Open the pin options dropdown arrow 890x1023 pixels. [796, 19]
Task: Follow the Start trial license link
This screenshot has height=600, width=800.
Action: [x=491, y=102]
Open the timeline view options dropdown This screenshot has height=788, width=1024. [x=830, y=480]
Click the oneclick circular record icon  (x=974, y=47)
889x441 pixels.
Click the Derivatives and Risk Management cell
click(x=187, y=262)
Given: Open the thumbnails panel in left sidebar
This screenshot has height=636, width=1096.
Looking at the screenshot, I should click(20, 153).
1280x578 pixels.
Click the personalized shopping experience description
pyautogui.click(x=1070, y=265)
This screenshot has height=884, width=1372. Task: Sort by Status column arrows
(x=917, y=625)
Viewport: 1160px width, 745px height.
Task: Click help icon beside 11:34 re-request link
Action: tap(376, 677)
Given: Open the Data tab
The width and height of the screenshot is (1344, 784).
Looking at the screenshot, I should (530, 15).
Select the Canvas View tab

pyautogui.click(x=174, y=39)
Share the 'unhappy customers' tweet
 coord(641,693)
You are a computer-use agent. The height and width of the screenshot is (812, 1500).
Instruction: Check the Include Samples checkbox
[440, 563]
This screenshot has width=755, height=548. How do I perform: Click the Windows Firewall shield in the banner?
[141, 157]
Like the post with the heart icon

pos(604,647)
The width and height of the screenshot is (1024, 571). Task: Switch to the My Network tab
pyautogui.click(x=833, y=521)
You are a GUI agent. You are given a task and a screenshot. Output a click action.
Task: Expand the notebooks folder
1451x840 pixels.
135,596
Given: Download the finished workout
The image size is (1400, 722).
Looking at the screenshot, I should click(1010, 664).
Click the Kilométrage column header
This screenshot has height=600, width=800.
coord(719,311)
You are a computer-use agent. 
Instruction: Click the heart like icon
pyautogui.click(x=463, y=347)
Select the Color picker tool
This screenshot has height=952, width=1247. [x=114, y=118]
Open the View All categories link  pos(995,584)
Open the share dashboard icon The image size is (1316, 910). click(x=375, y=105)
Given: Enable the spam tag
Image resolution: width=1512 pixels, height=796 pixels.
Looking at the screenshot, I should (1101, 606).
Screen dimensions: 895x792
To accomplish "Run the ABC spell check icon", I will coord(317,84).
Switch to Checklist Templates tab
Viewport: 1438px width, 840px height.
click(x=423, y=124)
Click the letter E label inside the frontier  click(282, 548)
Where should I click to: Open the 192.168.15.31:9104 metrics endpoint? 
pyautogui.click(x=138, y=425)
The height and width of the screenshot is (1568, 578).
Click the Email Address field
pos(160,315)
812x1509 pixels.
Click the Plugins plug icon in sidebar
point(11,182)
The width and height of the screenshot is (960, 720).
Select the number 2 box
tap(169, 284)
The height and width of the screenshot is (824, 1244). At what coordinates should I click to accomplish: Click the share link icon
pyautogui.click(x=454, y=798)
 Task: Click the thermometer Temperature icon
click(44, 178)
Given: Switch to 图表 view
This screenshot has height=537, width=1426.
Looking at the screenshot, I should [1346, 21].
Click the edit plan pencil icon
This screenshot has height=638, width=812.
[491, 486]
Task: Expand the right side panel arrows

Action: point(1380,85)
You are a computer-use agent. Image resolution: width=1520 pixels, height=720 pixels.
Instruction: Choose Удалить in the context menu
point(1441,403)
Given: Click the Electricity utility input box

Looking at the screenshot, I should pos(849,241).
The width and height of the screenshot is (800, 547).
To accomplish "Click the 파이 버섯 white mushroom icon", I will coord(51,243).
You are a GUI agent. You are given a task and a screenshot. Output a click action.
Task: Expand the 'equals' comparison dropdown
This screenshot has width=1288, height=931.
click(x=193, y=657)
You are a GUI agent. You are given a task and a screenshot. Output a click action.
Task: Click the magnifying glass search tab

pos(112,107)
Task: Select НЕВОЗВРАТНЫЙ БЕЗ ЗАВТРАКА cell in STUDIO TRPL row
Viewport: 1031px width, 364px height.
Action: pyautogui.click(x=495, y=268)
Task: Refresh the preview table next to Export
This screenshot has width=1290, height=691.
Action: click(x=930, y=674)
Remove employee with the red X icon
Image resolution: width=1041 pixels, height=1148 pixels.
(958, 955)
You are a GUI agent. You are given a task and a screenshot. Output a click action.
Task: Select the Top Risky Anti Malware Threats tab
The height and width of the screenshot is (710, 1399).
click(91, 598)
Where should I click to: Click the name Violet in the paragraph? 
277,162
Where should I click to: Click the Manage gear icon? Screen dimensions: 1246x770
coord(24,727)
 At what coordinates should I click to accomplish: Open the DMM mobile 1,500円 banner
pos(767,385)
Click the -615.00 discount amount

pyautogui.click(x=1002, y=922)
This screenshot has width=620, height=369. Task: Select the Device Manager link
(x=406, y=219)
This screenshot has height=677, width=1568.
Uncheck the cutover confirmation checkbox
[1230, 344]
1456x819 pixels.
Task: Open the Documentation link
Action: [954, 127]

* * * * * * *

* [Brief]
Which lines above contain the word "options"? Copy each one.

* [Answer to this problem]
Open the pin options dropdown arrow 890x1023 pixels. [796, 19]
Open the timeline view options dropdown This screenshot has height=788, width=1024. [x=830, y=480]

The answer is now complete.